The outlaws were her children, her flock, her brothers and her right-hand men. They held each others’ secrets and each others’ lives in their callused palms and kept them safe.

Let’s talk about getting lost in the woods: Marian the shopkeeper’s daughter getting lost at fifteen, the first time she ran away from home, getting lost in the dark, the creep and tangle of it, and making it back long after moonrise by way of her aunt’s old nursery rhyme about how moss grows on the north side of trees. (At the next full moon she runs away to the woods again. She is not afraid, or, if she is, it doesn’t matter; she is in love).

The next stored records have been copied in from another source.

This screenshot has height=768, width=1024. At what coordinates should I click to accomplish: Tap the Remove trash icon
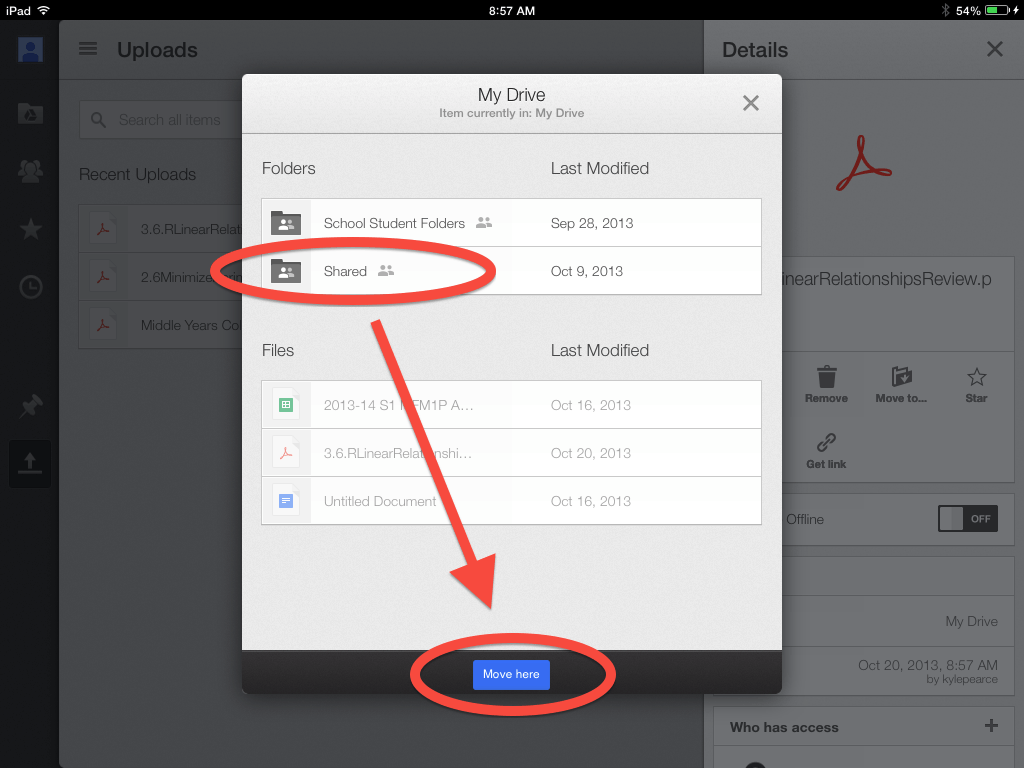pyautogui.click(x=826, y=378)
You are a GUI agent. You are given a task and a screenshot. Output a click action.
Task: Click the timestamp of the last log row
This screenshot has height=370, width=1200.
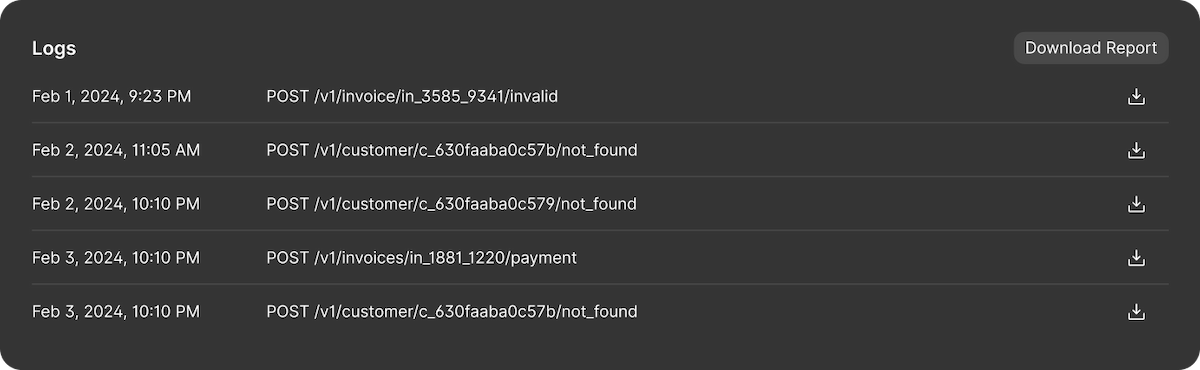pyautogui.click(x=116, y=313)
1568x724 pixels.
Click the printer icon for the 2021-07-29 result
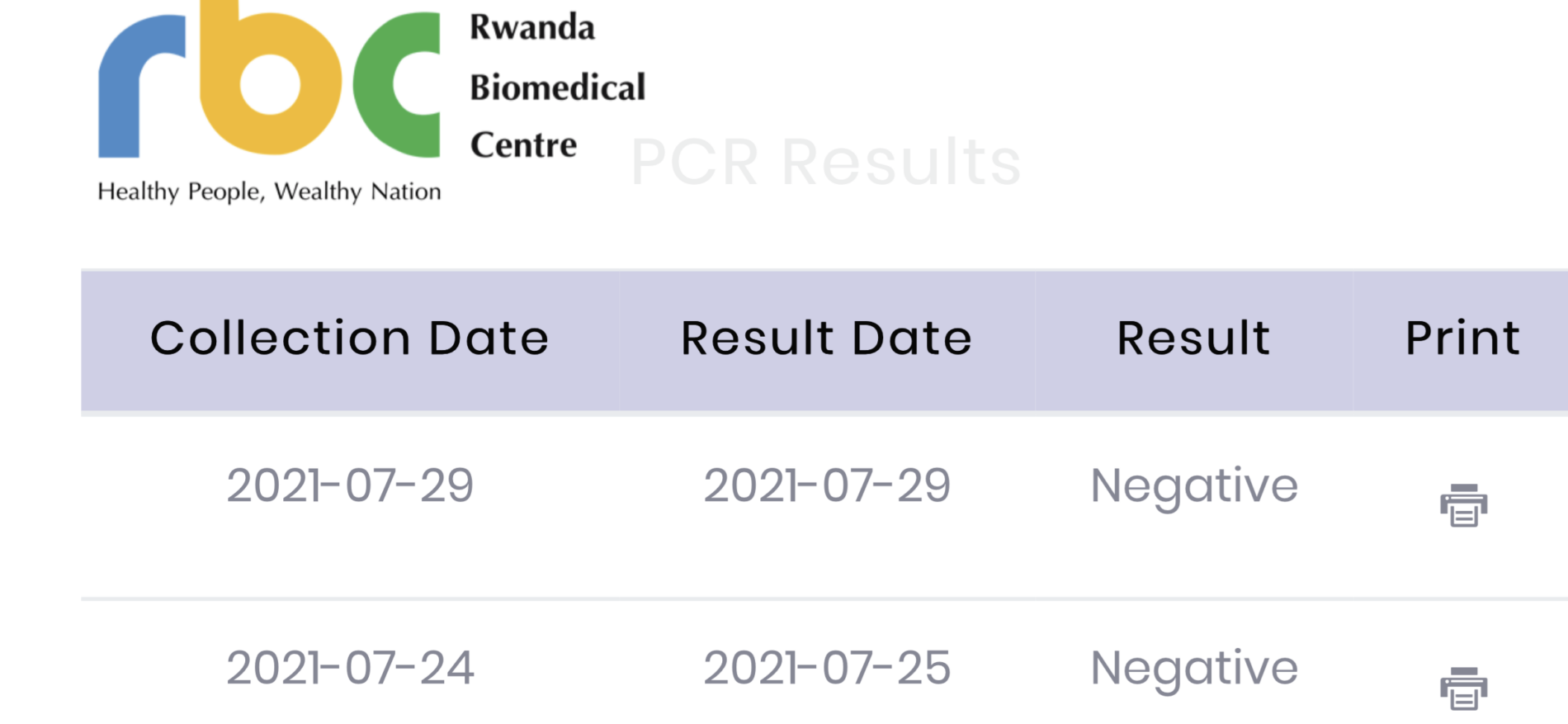[1463, 505]
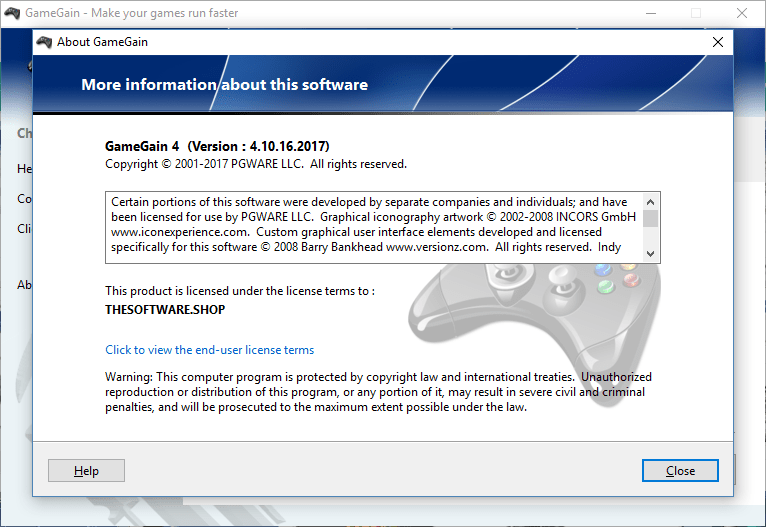Click the credits box scroll down arrow
The width and height of the screenshot is (766, 527).
651,254

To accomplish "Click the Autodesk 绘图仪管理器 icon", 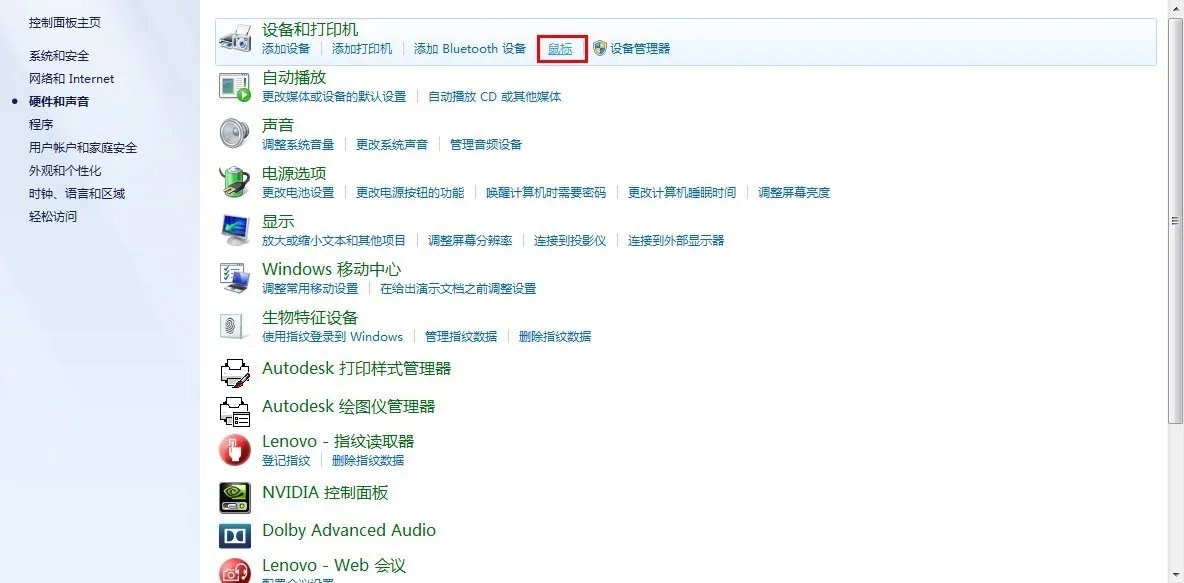I will coord(234,406).
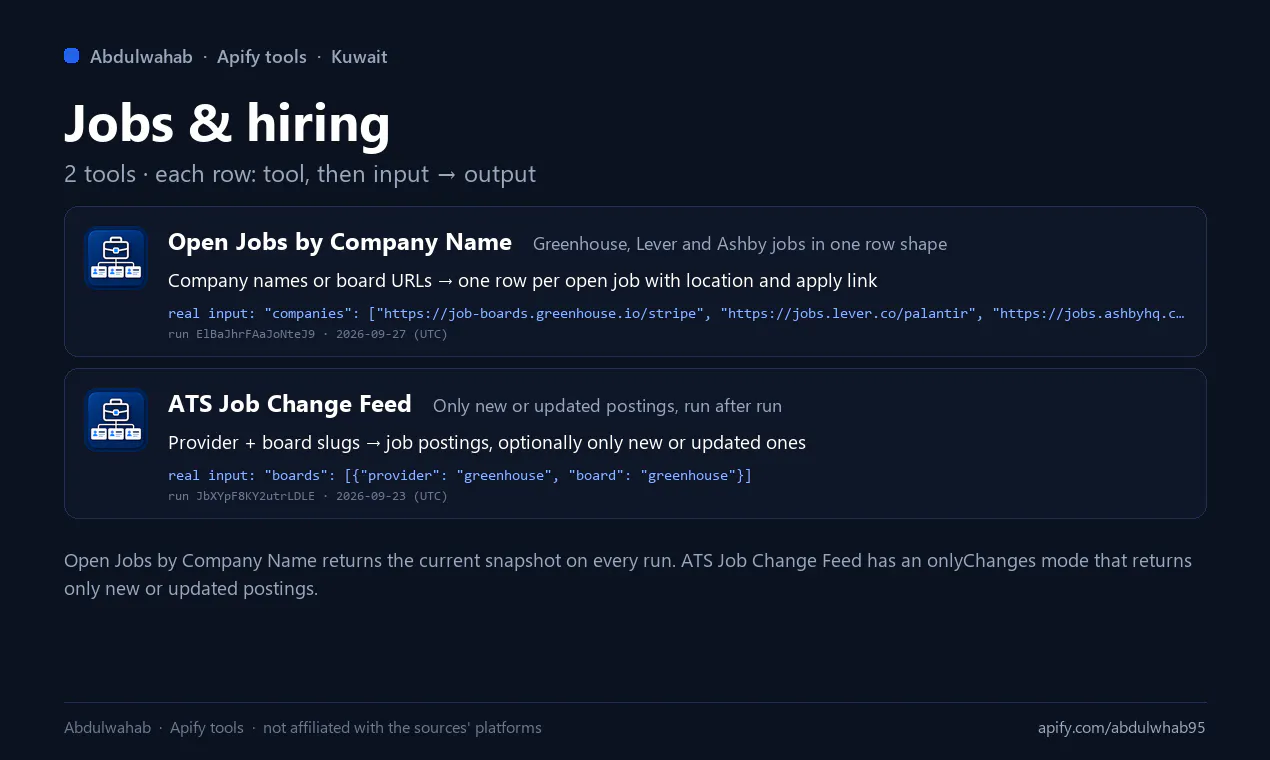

Lost: Marian, dyemaker’s daughter, walking out to the woods with all the men who came before Robin, not for them but for the woods: the trees snarling overhead, the way they make her feel like life is more than this, that there is mystery, there is depth, and there is distance.

Let’s talk about how she loved Robin, yes, the quiet ways she traced his jawbone with shaking fingers, the hard way they both looked at each other across the fire and knew neither of them could long survive this. Let’s talk about how she loved. Let’s call it being lost.

Robin saw her first in a market, a smithy, a crossroads, and she was beautiful, but it wasn’t until she raised her chin that he loved her (til she smiled, til she shot, til she vanished—there are a hundred ways they fell in love). 

Let’s talk about how she fell in love with herself. 

Because she did: arrows and whispers, cold nights and good liars, Robin’s hand and the men who made Sherwood their own— she fell for it all. She fell for herself most of all. 

Maybe your name is not Marian and my name is not Marian and sometimes hers is not either.

But we are all sometimes lost in the woods. We all sometimes find ourselves there, and open our eyes, open our lungs, fall in love.